**Page excerpt:**
################
The duodenum is approximately 25 cm in length. It is the most fixed part of the small intestine and has no mesentery. It is anatomically divided into four parts:
The superior or first portion is intraperitoneal along the anterior half of its circumference. Superiorly, the first portion is attached to the hepatoduodenal ligament. The posterior wall is associated with the gastroduodenal artery, common bile duct, and the portal vein.
The descending or second portion shares a medial border with the head of the pancreas. It is bordered posteriorly by the medial surface of the right kidney, the right renal vessels, and the inferior vena cava. The hepatic flexure and transverse colon cross anteriorly. The common bile duct and main pancreatic duct drain into the medial wall of the descending duodenum.
The transverse or third portion is also entirely retroperitoneal. Posteriorly, it is bordered by the inferior vena cava and the aorta. The superior mesenteric vessels cross in front of this portion of the duodenum.
The ascending or fourth portion of the duodenum is approximately 2.5 cm in length and is primarily retroperitoneal, except for the most distal segment. It crosses anterior to and ascends to the left of the aorta to join the jejunum at the ligament of Treitz.
The common bile duct courses laterally within the hepatodudenal ligament and lies posterior to the first portion of the duodenum and pancreatic head, becoming partially invested within the parenchyma of the pancreatic head. The main pancreatic duct then joins the common bile duct to drain into the ampulla of Vater within the second portion of the duodenum. The ampulla of Vater is located approximately 7 cm from the pylorus. The accessory pancreatic duct drains approximately 2 cm proximal to the ampulla of Vater.
The vascular supply to the duodenum is intimately associated with the head of the pancreas. The head of the pancreas and the second portion of the duodenum derive their blood supply from the anterior and posterior pancreaticoduodenal arcades (Figure 26.2). These arcades lie on the surface of the pancreas near the duodenal C loop. Attempts to separate these two organs at this location usually results in ischemia of the duodenum.
General Surgical Principles
All periduodenal hematomas secondary to blunt or penetrating trauma found during laparotomy should be explored to rule out underlying perforation (Figure 26.3). However, blunt traumatic hematomas diagnosed by CT scan may be observed if there are no other injuries.
The majority of duodenal lacerations can be managed with debridement and transverse duodenorrhaphy.
Resection and primary anastomosis of the second portion of the duodenum is tenuous due to the high risk of vascular compromise during mobilization and proximity to the ampulla of Vater.
################
**Given records:**
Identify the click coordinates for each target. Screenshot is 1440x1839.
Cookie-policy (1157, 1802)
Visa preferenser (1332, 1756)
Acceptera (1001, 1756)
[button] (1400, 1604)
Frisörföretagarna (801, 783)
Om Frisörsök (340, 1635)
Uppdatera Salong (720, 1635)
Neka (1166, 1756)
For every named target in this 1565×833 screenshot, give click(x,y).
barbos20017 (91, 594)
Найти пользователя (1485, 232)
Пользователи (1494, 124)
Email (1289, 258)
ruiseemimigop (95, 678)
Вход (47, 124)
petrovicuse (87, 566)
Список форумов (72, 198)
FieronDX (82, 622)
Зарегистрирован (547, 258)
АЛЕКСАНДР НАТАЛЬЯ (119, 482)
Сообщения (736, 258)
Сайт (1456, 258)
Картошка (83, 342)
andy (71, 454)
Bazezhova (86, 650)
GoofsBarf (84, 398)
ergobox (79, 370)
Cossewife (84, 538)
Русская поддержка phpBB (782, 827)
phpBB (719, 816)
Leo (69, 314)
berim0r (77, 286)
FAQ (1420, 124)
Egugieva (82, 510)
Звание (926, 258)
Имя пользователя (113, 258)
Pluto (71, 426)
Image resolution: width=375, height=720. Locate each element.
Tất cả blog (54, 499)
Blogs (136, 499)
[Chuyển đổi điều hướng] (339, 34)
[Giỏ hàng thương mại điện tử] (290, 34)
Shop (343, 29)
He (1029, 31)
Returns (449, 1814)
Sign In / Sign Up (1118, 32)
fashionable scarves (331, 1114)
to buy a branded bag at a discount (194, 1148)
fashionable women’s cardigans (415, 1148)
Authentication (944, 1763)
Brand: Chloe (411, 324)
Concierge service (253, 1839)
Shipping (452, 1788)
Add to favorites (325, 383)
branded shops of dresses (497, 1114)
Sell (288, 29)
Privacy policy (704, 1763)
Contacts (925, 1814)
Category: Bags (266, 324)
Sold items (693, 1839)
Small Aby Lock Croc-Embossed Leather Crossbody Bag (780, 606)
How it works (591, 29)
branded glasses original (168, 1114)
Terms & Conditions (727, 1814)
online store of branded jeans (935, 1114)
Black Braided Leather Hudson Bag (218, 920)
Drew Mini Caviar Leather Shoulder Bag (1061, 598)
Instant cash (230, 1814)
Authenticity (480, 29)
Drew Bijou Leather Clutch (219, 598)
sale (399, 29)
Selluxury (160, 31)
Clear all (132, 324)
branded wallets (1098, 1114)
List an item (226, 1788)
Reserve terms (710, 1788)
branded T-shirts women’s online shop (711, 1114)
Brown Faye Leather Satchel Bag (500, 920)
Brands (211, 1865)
################
**Prompt 1:**
In the duodenum excerpt, about how far from the pylorus is the ampulla of Vater located?
**Prompt 2:**
Echo the part of the duodenum excerpt that opens with the words containing "General Surgical Principles" and closes with "proximity to the ampulla of Vater.".
**Prompt 3:**
According to the duodenum excerpt, why is resection and primary anastomosis of the second portion of the duodenum tenuous?

**Response box 1:**
Approximately 7 cm.

**Response box 2:**
General Surgical Principles
All periduodenal hematomas secondary to blunt or penetrating trauma found during laparotomy should be explored to rule out underlying perforation (Figure 26.3). However, blunt traumatic hematomas diagnosed by CT scan may be observed if there are no other injuries.
The majority of duodenal lacerations can be managed with debridement and transverse duodenorrhaphy.
Resection and primary anastomosis of the second portion of the duodenum is tenuous due to the high risk of vascular compromise during mobilization and proximity to the ampulla of Vater.

**Response box 3:**
Mobilizing that portion carries a high risk of vascular compromise. It also lies close to the ampulla of Vater.